WHAT IS NEEDED >> Pick up the childbirth story below after its last sentence and write what comes next.

SOURCE EXTRACT >>
My midwife finally came in but I was barely aware. I was just trying to survive. I was getting scared, everything was moving too fast. The nurses were excited. "Ok let's have this baby!" "This will go so fast!" And many comments on how calm I was, the "calmest 9 cm I've ever seen" one nurse said. I didn't know what to say, I appreciated their enthusiasm and compliments, but I was beginning to lose it. No where near calm. I suppose I was calm the way a deer staring down headlights is calm.
Everyone prepared for my midwife to break my water, and the moment she did my body started to bear down. I can't emphasize enough how involuntary this pushing was, or the immense power behind it. It was like I was exploding from the inside, only there was a bowling ball keeping it all in and all that pressure was behind it.

LISTED RECORDS >>
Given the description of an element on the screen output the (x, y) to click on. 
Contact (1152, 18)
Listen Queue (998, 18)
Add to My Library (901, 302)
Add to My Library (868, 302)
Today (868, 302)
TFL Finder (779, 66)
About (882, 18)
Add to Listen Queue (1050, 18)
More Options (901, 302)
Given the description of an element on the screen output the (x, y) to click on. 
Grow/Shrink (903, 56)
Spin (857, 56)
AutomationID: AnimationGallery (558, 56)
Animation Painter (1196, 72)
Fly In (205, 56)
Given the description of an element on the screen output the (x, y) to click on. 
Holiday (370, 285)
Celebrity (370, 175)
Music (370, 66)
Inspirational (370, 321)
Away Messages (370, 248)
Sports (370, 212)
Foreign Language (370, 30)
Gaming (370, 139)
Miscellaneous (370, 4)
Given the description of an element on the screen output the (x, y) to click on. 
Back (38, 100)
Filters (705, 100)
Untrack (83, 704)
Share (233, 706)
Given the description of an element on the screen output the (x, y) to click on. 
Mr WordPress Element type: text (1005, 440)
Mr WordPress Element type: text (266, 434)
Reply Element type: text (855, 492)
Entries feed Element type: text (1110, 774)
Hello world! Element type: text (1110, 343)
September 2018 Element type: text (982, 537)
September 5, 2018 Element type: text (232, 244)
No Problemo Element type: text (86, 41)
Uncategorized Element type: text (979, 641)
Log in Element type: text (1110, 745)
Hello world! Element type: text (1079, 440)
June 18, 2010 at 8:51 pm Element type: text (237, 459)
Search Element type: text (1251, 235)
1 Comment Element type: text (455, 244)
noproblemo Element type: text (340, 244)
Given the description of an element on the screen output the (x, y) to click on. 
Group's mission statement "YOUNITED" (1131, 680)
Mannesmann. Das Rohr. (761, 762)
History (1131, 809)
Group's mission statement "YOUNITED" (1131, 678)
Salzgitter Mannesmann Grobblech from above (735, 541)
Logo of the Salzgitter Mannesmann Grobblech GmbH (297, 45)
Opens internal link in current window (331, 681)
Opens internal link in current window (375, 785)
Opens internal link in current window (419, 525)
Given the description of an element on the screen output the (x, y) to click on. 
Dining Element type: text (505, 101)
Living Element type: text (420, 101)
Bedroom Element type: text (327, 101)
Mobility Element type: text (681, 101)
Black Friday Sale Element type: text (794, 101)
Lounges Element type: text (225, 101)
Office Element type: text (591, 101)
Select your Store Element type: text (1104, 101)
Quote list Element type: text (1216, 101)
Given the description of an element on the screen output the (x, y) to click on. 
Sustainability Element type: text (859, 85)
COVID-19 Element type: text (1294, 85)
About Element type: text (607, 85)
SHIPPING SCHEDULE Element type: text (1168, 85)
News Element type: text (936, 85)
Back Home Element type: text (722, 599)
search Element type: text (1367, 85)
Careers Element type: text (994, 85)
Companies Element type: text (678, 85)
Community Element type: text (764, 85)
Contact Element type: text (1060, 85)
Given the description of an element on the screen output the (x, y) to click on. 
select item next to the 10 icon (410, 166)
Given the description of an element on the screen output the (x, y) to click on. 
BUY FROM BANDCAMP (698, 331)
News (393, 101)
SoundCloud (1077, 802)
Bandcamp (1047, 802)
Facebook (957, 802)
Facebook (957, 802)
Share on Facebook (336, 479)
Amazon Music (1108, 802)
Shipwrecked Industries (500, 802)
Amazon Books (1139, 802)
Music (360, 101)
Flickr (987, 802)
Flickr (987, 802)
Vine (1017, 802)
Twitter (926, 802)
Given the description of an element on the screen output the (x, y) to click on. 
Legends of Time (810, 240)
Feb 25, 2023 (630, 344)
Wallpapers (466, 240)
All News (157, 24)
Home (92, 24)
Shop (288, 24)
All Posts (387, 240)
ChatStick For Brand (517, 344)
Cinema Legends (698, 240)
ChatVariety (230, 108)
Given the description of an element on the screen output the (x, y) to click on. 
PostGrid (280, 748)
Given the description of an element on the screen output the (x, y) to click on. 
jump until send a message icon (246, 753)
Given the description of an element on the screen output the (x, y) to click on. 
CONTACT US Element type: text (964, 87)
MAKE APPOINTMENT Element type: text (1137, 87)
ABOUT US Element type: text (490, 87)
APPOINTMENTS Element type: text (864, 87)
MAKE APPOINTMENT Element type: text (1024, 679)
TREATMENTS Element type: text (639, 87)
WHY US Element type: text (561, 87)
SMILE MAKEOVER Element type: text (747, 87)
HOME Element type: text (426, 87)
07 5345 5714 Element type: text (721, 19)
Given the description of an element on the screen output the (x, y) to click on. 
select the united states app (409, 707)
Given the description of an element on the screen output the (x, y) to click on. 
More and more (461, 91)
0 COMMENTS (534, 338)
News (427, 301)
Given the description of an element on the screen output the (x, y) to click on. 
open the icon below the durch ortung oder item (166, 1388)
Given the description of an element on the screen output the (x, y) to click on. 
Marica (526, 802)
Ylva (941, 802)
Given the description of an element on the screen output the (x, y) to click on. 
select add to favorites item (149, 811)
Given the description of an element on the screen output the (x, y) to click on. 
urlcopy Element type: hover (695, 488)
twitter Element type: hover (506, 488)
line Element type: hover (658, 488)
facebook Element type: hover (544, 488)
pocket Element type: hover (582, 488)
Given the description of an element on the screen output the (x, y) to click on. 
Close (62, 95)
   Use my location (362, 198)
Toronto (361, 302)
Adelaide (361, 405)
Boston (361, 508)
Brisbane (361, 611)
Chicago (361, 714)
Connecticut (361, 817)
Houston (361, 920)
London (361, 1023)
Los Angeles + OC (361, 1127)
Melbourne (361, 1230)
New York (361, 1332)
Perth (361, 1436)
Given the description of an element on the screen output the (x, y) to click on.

WRITTEN RESPONSE >>
In that first horrible moment, a thousand thoughts came to me at once, like a really awful enlightenment. First I was angry at Bradley for writing that awful book and making me believe that I could do this. This was SO BAD! Who were those evil women who said pushing wasn't so bad, just hard work, and actually chatted between pushes? Who could possibly encourage anyone else to do this and not go straight to hell?
I was hating them all, I was livid that I had been fooled... then I realized that it was too late. I had to push and I couldn't fight this. It was going to hurt and it was going to suck, but I took a breath and pushed with everything I had for what felt like an eternity. It was terrifying, I couldn't stop to breathe anymore. I thought I was going to pass out. I was sure the baby was stuck and I was going to die. Everyone kept saying he was right there and to push a little harder and finally, when I thought there was no harder, I gave just a little more and his head popped out. A second passed, no relief, my body bore down again and I pushed with it. It was so hard to push through something that hurt so much but I did anyway and he wriggled out and was placed on my belly. It was 8:32am, Ashley Caleb was here. He weighed 8 pounds and was 21 1/2 inches long.
Someone told me to open my eyes and I reached down to grab him. I just kept saying that I couldn't believe he was here. They gave him a little oxygen, but he never left my arms. I kissed him and was just so happy to finally be holding him.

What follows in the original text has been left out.